Recorded information ->

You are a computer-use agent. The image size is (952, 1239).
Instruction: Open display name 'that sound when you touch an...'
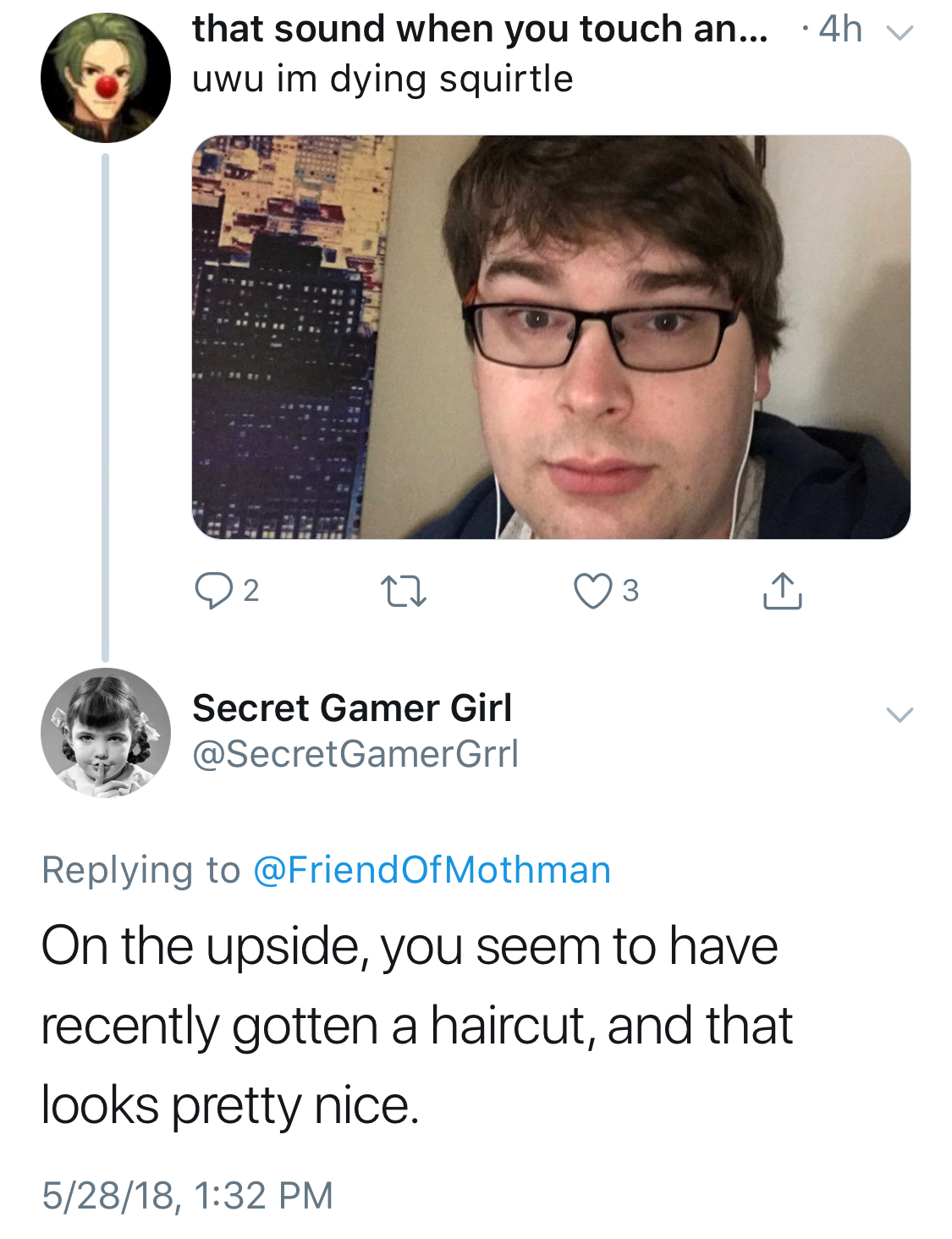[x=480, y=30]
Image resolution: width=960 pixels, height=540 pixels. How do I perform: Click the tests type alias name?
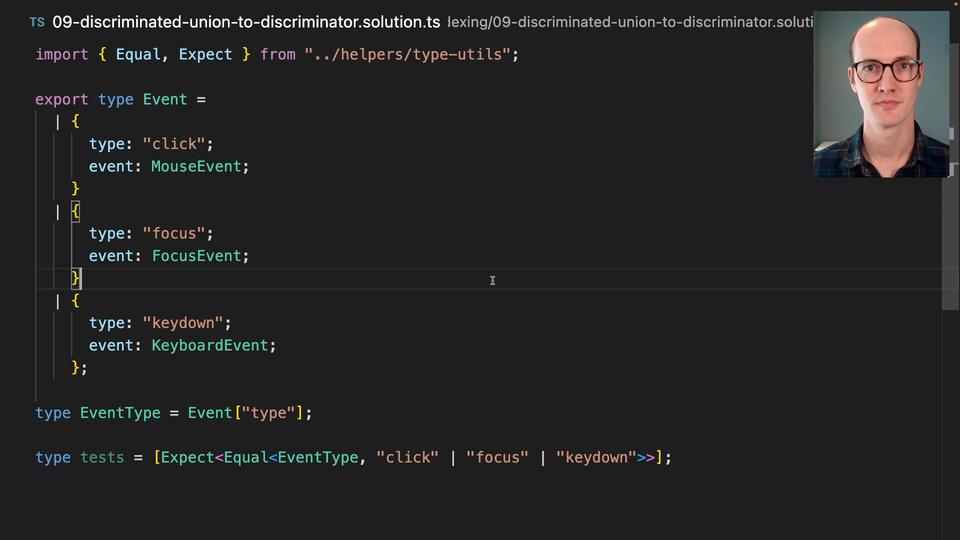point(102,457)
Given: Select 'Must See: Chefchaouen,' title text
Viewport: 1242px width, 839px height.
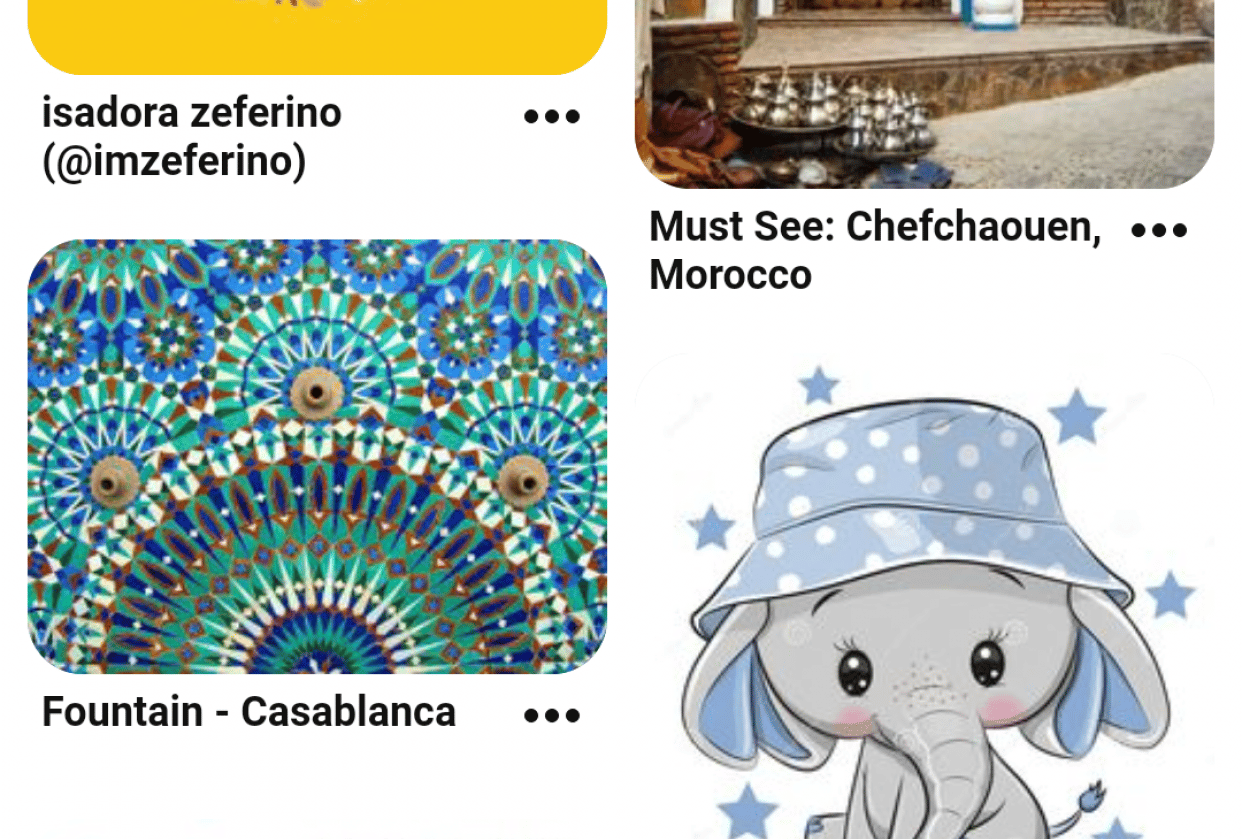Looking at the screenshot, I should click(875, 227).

Your instructions -> Output every record exactly, minus the pictures.

Written response ->
You are a computer-use agent. The image size is (952, 1239).
Instruction: Open display name 'that sound when you touch an...'
[x=480, y=30]
Image resolution: width=960 pixels, height=540 pixels. How do I perform: Click the tests type alias name?
point(102,457)
Given: Select 'Must See: Chefchaouen,' title text
Viewport: 1242px width, 839px height.
Looking at the screenshot, I should click(875, 227).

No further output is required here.